Mobile is not a smaller desktop.
Desktop is the primary development environment — long sessions, full file trees, Git integration, terminal access, multi-language containers. Mobile is a short-burst tool sized to a different job: reviewing a diff, fixing a syntax error, checking a deployment, responding to a production alert between meetings.
Designing mobile as a responsive version of the desktop would have produced a product that served neither job well. The decision — grounded in research into how developers actually used IDEs away from their desks — was to build two distinct interfaces, each sized to the workflow it actually needs to support, inside one product.
Building on the MVP, I enhanced the desktop environment for complex professional workflows. The key additions: multi-file project support, version control with a fully integrated Git client, a modular workspace, and real-time collaboration. Server integration covers SSH/SFTP, FTP, and FTPS — developers can connect directly to remote servers and edit files or open a terminal in-browser without switching tools.
Preconfigured containers — Angular JS, Backbone.js, PHP, WordPress, and more — spin up in seconds with the right stack preloaded. The web-based terminal provides full SSH access to containers and remote servers without leaving the browser.

I designed the mobile app from scratch, concentrating on the three jobs mobile developers actually need to do away from their desk: quick edits, debugging, and script execution.
The interface is content-first: the code editor and terminal take priority, navigation is accessible without competing for screen space. Syntax highlighting, touch-friendly controls, a code diff view with red/green changes, and real-time collaboration keep the mobile app connected to the desktop workflow without trying to replicate it.
Six screens. Each one sized to a specific mobile use case. None of them a shrunk desktop view.
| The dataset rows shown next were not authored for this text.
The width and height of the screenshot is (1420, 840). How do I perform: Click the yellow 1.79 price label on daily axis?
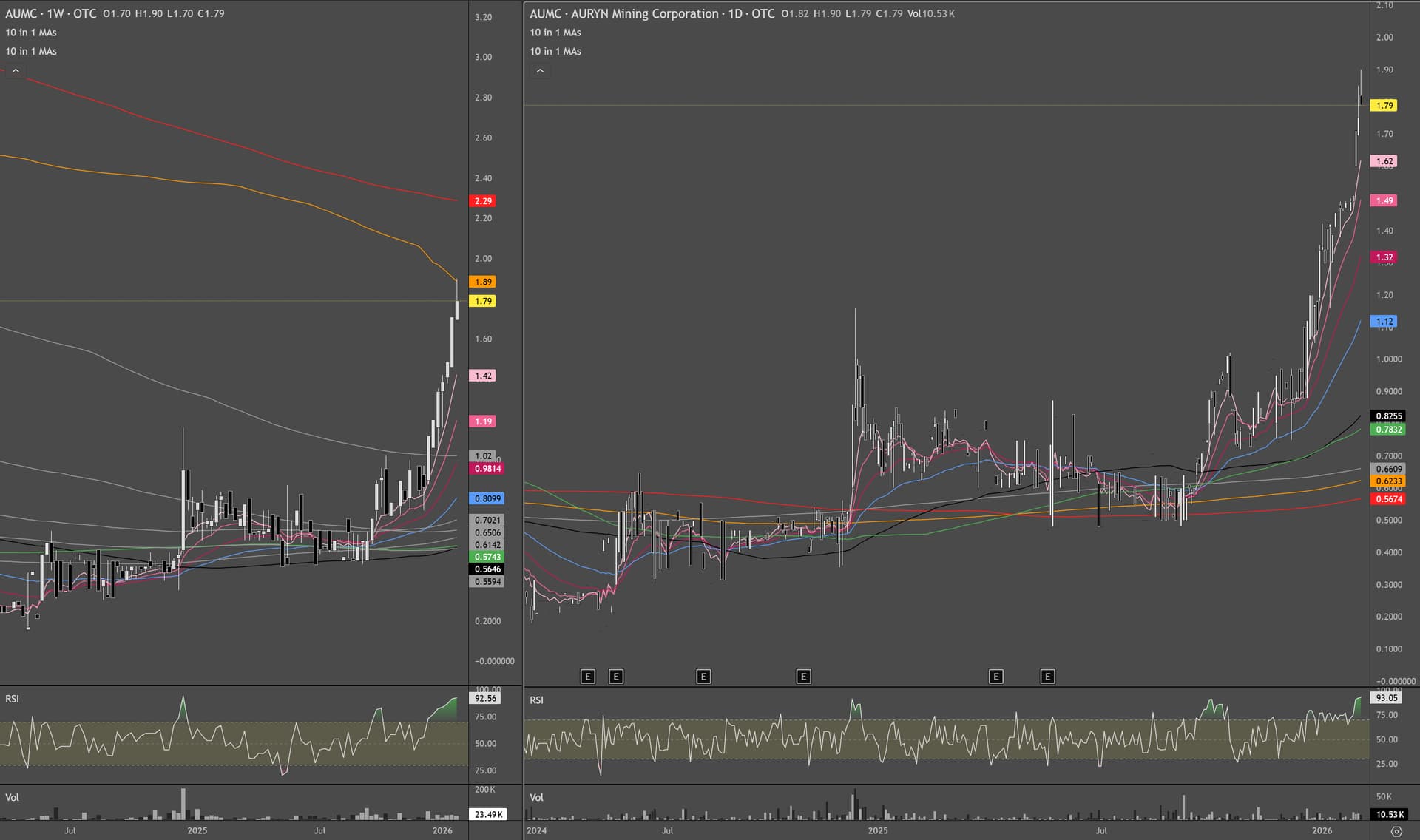pos(1384,106)
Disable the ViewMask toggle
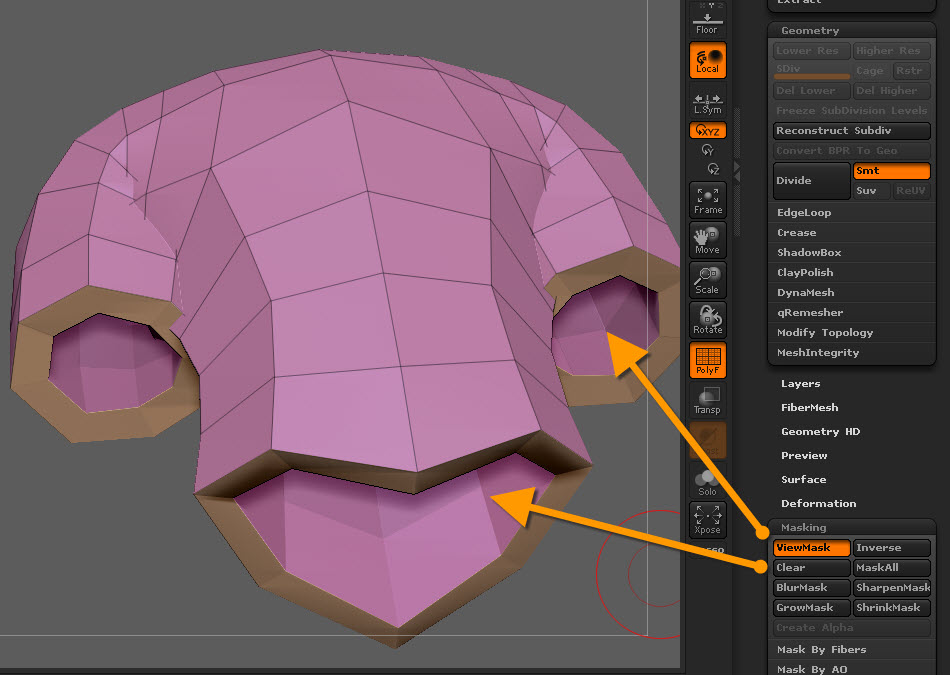This screenshot has height=675, width=950. pos(811,548)
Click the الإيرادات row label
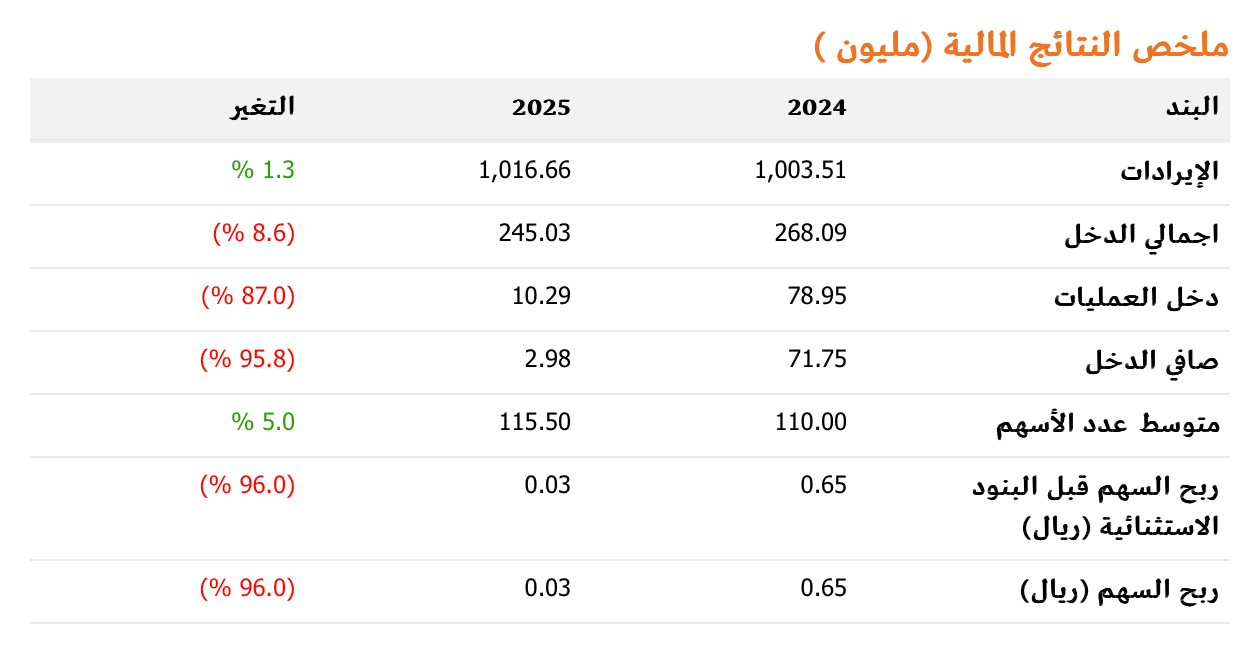Image resolution: width=1242 pixels, height=650 pixels. [1169, 171]
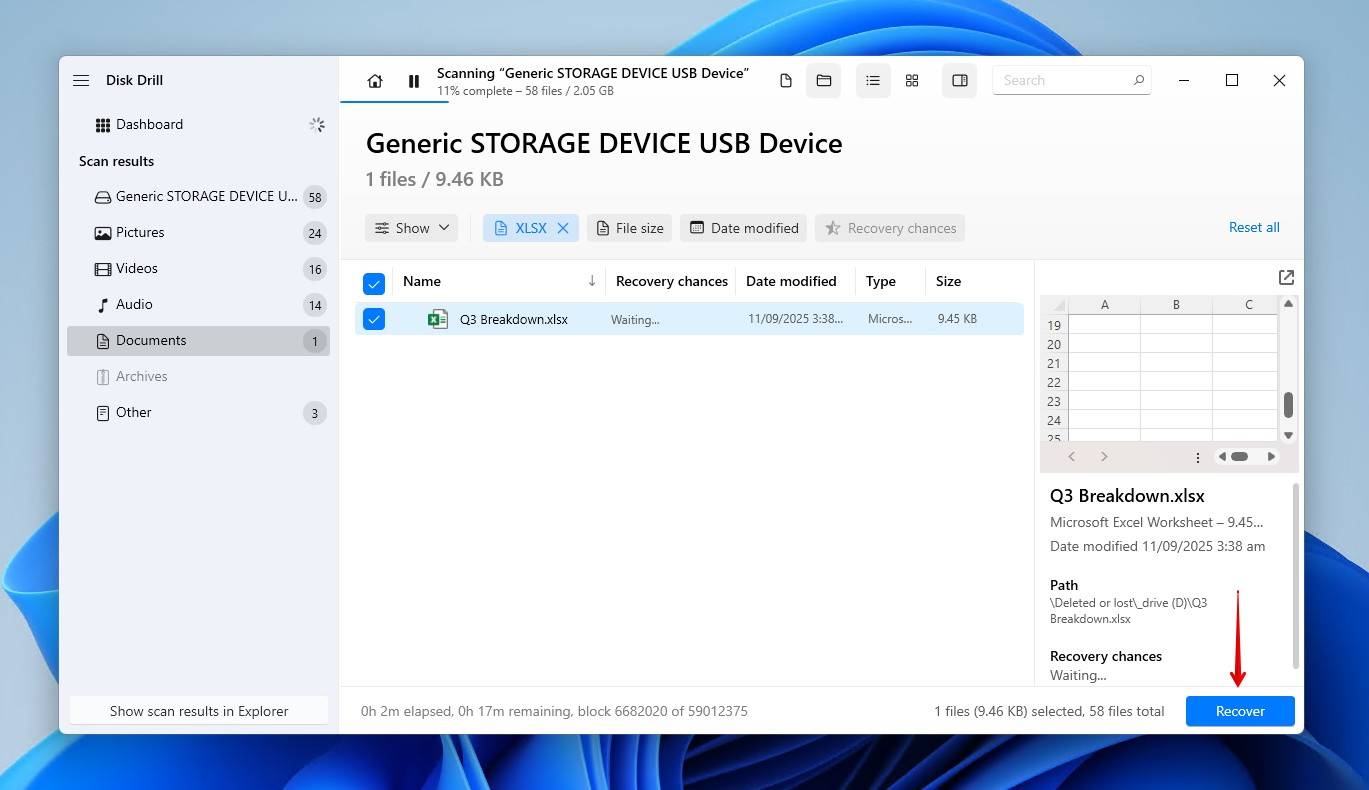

I ran usability sessions with developers across both platforms. Three changes came directly from that feedback: touch targets and navigation adjusted for single-hand mobile use; container management simplified on smaller screens; keyboard shortcuts and terminal behaviour refined for desktop power users who expected parity with native IDEs.
Codeanywhere shipped both products. The desktop became the primary cloud IDE for developers who wanted a full environment without local setup — used by teams worldwide across languages, frameworks, and server stacks. The mobile app became the second screen: code review, quick fixes, and emergency debugging away from the desk.
The product is still live and actively developed — most recently expanding into AI-assisted coding with a Continue.dev integration, positioning Codeanywhere as a cloud IDE for the next generation of developer tooling.